[38]. To please those babies in your eyes. The phrase "babies [i.e., dolls] in the eyes" is probably only a translation of its metaphor, involved in the use of the Latin pupilla (a little girl), or "pupil," for the central spot of the eye. The metaphor doubtless arose from the small reflections of the inlooker, which appear in the eyes of the person gazed at; but we meet with it both intensified, as in the phrase "to look babies in the eyes" (= to peer amorously), and with its origin disregarded, as in Herrick, where the "babies" are the pupils, and have an existence independent of any inlooker.
Small griefs find tongue. Seneca, Hippol. 608:
Curæ leves loquuntur, ingentes stupent.
Full casks. So G. Herbert, Jacula Prudentum (1640): Empty vessels sound most.
[48]. Thus woe succeeds a woe as wave a wave. Horace, Ep. II. ii. 176: Velut unda supervenit unda. Κύματα κακῶν and κακῶν τρικυμία are common phrases in Greek tragedy.
[49]. Cherry-pit.

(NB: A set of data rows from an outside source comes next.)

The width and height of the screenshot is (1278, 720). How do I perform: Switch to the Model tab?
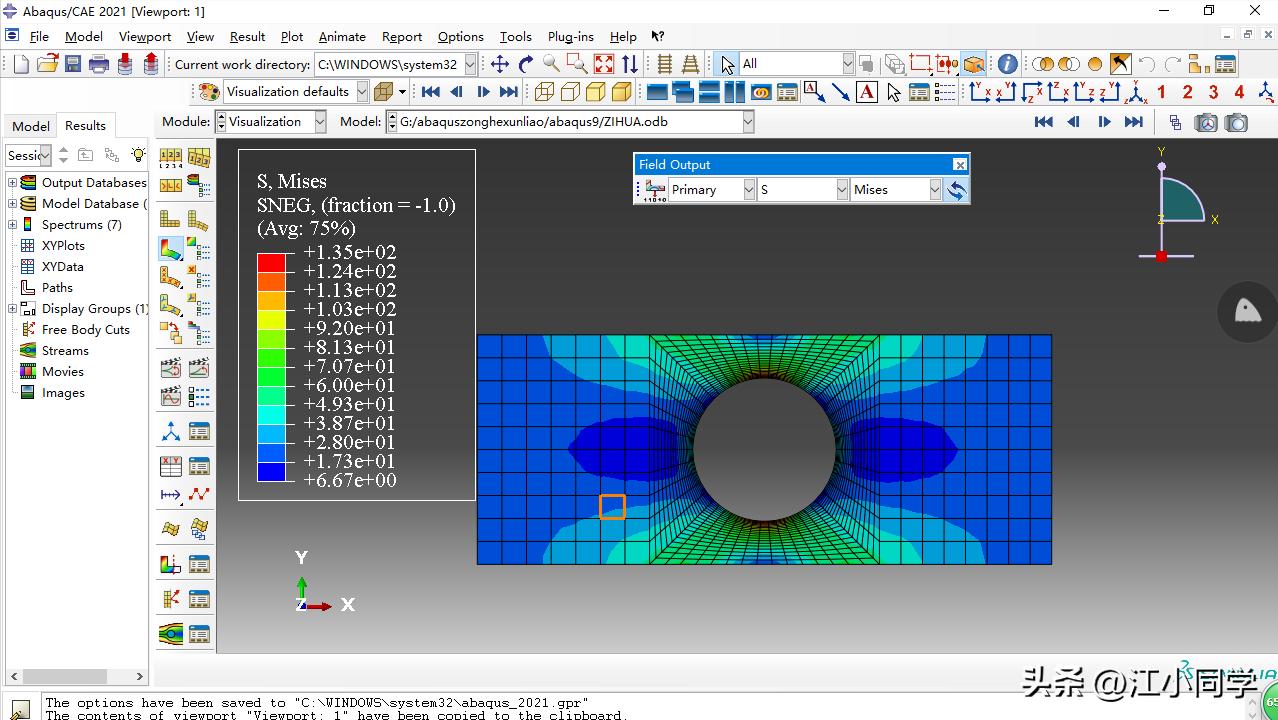coord(31,126)
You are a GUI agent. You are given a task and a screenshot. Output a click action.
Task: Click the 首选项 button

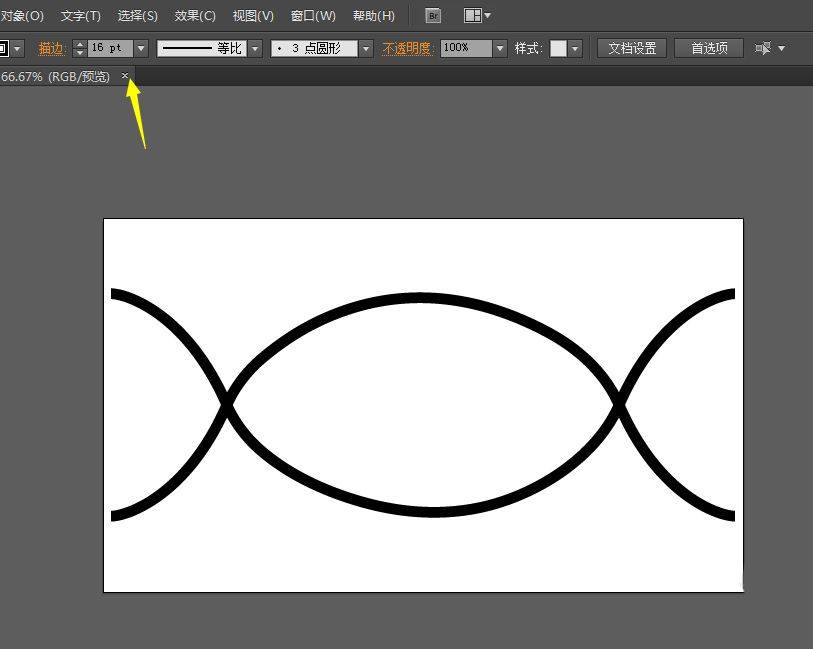click(709, 48)

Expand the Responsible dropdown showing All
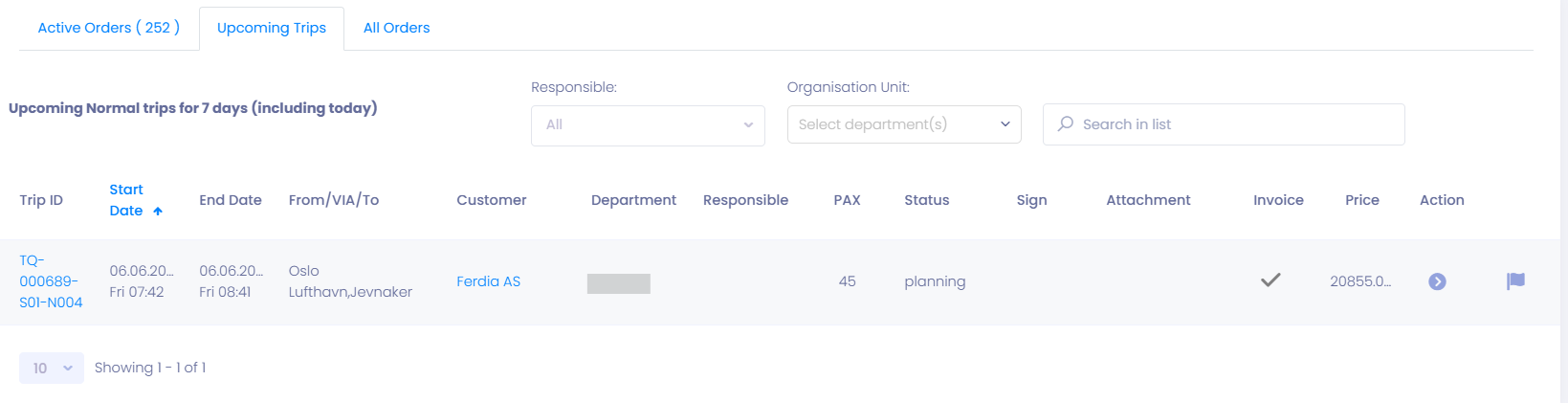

Printed in the 1654 edition of Witts Recreations, where it appears as:—
"Nicholas and Nell did lately sit
Playing for sport at cherry-pit;
They both did throw, and, having thrown,
He got the pit and she the stone".
[51]. Ennobled numbers. This poem is often quoted to prove that Herrick's country incumbency was good for his verse; but if the reference be only to his sacred poems or Noble Numbers these would rather prove the opposite.
[52]. O earth, earth, earth, hear thou my voice. Jerem. xxii. 29: O earth, earth, earth, hear the word of the Lord.
[56]. Love give me more such nights as these. A reminiscence of Marlowe's version of Ovid, Amor. I. v. 26: "Jove send me more such afternoons as this".